Exercise description
Take the data below and filter it for lines containing the word "agent"; show each line found.
□ □ □ □
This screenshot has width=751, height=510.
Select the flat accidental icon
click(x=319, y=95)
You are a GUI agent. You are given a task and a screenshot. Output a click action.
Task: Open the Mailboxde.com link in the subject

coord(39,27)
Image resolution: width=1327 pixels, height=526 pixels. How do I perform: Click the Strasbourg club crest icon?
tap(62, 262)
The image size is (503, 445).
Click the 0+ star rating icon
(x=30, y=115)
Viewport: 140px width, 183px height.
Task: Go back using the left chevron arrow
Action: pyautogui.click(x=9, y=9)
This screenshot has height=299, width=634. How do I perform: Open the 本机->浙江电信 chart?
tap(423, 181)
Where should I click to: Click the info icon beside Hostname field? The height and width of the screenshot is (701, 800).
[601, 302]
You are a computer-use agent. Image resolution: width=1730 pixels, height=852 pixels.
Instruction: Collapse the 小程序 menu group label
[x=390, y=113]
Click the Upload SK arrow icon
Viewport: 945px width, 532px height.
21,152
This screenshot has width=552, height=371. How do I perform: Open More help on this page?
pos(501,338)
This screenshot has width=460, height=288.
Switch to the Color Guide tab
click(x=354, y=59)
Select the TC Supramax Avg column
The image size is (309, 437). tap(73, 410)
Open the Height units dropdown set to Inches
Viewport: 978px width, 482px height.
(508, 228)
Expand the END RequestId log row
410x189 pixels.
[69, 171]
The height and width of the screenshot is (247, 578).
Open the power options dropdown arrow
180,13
□ □ □ □
Solution to this task
You are a GUI agent. You are given a task and a screenshot. Output a click action.
You are a computer-use agent. Image resolution: width=1730 pixels, height=852 pixels.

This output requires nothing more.